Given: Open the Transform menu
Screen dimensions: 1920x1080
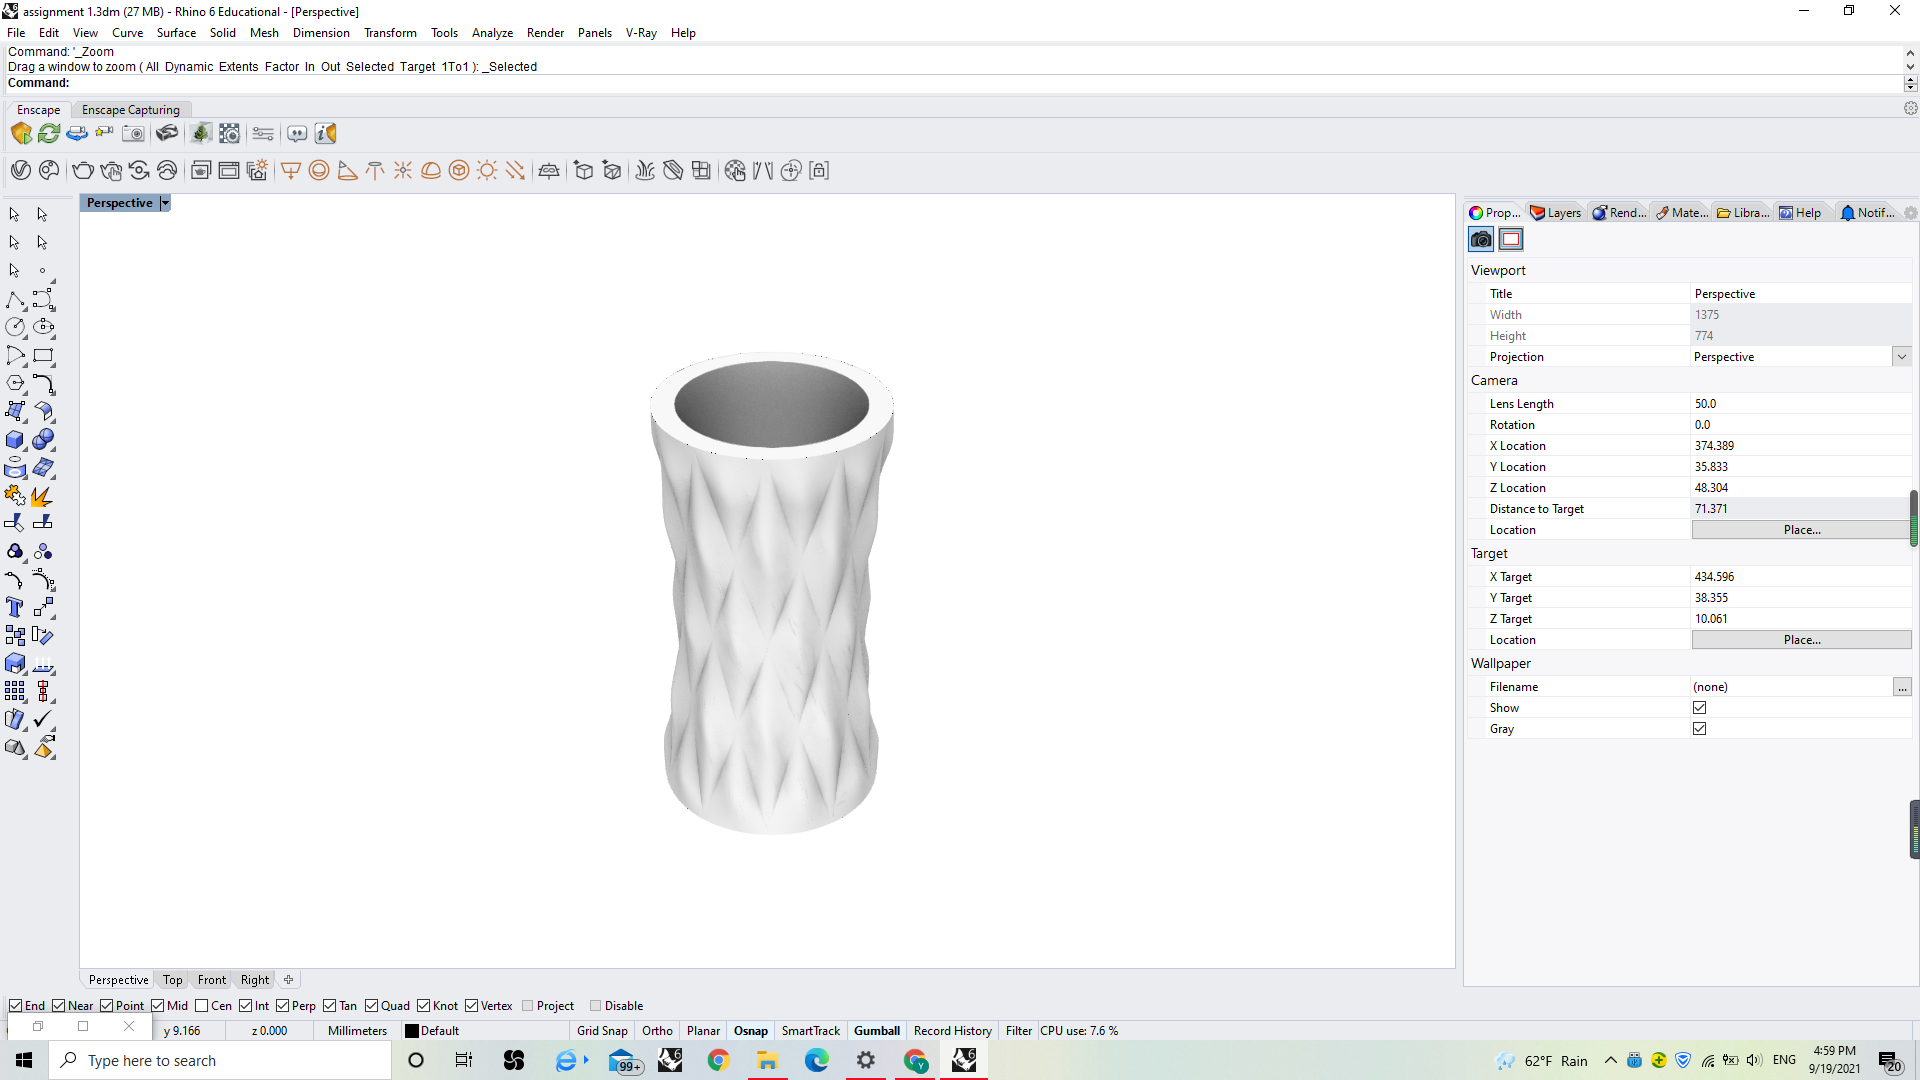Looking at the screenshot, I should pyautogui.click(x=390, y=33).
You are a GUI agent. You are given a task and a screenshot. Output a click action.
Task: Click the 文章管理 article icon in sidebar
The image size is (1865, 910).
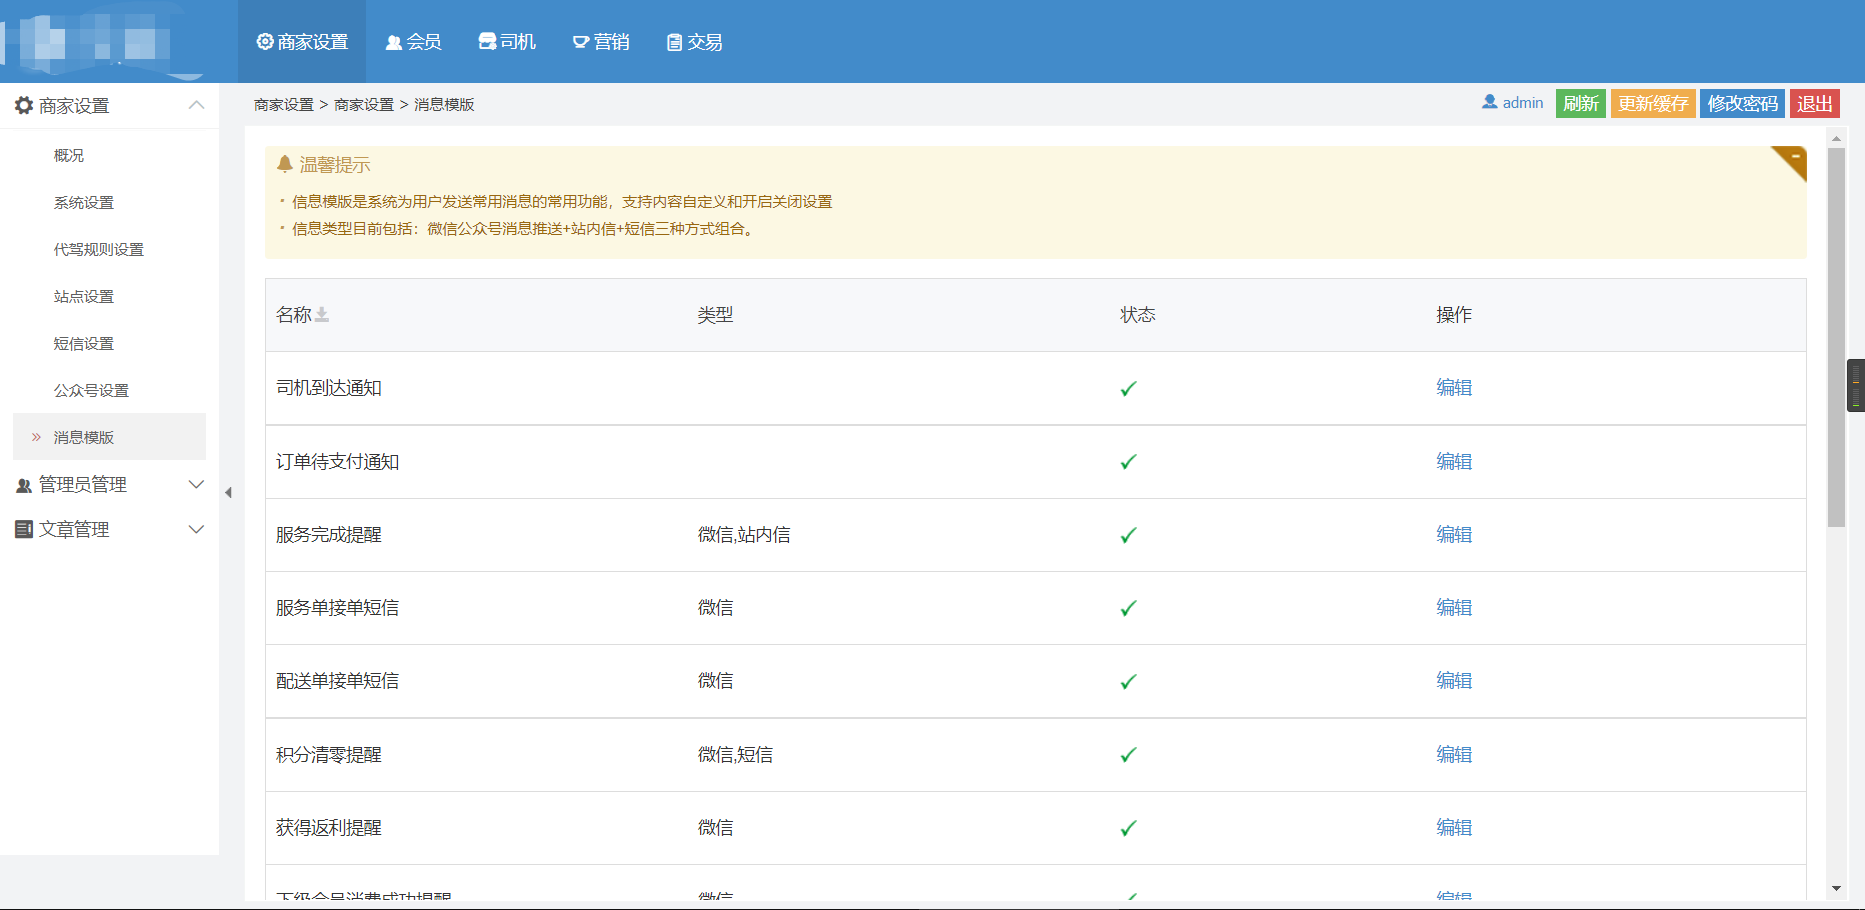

════════════════

**Instructions for the task:** Apart from the pictures, all of the data should be repeated exactly.

**Exercise response:**
Given: Open the Transform menu
Screen dimensions: 1920x1080
Looking at the screenshot, I should pyautogui.click(x=390, y=33).
You are a GUI agent. You are given a task and a screenshot. Output a click action.
Task: Click the 文章管理 article icon in sidebar
The image size is (1865, 910).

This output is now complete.